The Iranian Film Festival in Australia runs until November 19th. The full schedule and dates are available here.
And our biggest film news of the week:
Narges Abyar Challenges Trump To Watch Her Film To Learn About Iran’s Culture
The Iranian’s own Ali Nejad previously described the plot of the film in our report back in September: “The story of Bahar, a little girl who loses her mother an an early age and lives with her father Ghafour and Grandmother.

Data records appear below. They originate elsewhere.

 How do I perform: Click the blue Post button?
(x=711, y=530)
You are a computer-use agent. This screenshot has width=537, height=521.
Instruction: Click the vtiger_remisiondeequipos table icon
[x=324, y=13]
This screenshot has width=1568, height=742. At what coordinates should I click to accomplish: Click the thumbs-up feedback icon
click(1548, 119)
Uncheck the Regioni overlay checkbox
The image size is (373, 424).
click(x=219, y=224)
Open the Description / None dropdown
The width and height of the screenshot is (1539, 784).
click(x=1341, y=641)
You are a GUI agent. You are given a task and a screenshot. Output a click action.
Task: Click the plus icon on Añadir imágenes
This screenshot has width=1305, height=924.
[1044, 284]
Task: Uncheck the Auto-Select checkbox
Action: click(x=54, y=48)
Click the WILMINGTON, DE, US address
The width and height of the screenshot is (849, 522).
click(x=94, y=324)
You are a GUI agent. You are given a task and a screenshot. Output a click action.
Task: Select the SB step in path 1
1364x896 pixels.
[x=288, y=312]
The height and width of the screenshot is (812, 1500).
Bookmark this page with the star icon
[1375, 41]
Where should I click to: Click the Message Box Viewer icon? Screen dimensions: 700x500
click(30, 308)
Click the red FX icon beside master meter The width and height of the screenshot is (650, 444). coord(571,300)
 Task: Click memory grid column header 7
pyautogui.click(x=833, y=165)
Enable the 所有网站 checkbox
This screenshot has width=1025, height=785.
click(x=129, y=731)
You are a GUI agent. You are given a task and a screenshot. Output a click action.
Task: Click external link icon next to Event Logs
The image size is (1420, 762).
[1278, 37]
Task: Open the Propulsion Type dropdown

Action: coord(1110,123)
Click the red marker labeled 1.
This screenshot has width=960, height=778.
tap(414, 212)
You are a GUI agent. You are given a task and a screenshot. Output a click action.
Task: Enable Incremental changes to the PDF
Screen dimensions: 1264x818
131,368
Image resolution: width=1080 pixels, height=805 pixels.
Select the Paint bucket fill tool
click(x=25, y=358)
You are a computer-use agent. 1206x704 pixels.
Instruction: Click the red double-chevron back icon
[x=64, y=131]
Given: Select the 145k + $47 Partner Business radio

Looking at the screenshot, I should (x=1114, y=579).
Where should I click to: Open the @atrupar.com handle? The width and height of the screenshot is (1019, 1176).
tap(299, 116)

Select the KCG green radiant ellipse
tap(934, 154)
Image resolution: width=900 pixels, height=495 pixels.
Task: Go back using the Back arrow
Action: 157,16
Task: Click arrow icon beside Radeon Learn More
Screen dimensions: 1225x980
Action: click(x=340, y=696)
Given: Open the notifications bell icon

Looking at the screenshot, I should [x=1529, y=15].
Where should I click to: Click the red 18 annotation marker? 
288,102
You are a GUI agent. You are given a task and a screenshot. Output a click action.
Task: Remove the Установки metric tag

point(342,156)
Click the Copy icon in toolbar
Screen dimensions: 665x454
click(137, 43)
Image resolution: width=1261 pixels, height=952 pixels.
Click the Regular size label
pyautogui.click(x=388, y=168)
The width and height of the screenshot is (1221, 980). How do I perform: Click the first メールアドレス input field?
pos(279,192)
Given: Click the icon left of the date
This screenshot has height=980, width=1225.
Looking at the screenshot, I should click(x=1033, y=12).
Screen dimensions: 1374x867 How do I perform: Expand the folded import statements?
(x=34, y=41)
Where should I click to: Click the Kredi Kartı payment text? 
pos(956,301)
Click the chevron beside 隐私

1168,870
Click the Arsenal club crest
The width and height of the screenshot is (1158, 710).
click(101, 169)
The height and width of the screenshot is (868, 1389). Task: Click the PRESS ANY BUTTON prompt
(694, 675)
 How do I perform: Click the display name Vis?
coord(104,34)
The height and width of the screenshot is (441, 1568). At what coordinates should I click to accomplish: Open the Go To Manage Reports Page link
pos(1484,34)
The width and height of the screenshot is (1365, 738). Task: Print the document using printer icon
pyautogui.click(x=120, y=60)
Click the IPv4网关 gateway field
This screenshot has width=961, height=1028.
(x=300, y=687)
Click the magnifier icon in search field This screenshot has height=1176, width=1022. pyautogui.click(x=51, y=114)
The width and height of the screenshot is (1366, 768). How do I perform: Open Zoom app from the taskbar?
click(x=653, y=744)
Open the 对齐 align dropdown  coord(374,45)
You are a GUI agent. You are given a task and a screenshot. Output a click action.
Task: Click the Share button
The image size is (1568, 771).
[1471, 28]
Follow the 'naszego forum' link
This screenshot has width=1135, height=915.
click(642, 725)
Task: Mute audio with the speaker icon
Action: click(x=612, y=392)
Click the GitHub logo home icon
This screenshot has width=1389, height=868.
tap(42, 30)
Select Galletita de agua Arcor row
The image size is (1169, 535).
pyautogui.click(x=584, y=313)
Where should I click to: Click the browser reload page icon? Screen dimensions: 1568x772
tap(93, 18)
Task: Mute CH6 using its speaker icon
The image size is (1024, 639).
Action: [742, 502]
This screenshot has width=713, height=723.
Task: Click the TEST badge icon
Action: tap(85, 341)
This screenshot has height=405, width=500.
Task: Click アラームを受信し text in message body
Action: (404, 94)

Bahar loves to read and has a vivid imagination, but growing up in Yazd in the 1970s and ‘80s, and with her father volunteering on the warfront following Iraq’s attack on Iran, she is at the centre of a country in turmoil. The Shah is overthrown, Ayatollah Khomeini rises to power and war rages with neighboring Iraq…Bahar copes by spending much of her time in books, filling her mind with dreams and fantasies of a surreal world—a world that helps sooth the pain and helps her make sense of the suffering and death that warring humans inflict on one another.”
The 45th president may certainly identify with the the notion of escaping into fantasy as a means to cope, although his demonstrated literacy is still up for debate. As for Abyar, she criticizes Hassan Rouhani for not doing enough for women’s rights, despite women voters being integral to his election victories: “Women’s situation has improved a bit in Iran…but I was expecting improvement in more areas.”
What seems abundantly clear is that Narges Abyar has shown no fear, regardless of—or perhaps, because of—the scrutiny leveled at her with her national contribution to the American Academy Awards. Additionally, Reuters mentions that the position of Breath has “angered hardline conservatives in Iran’s establishment, who call the Iran-Iraq war the ‘Sacred Defense’ and consider the movie anti-Islamic.”
If Trump does end up taking up Abyar’s challenge, we would be happy to submit a supplemental list of films for his continued edification.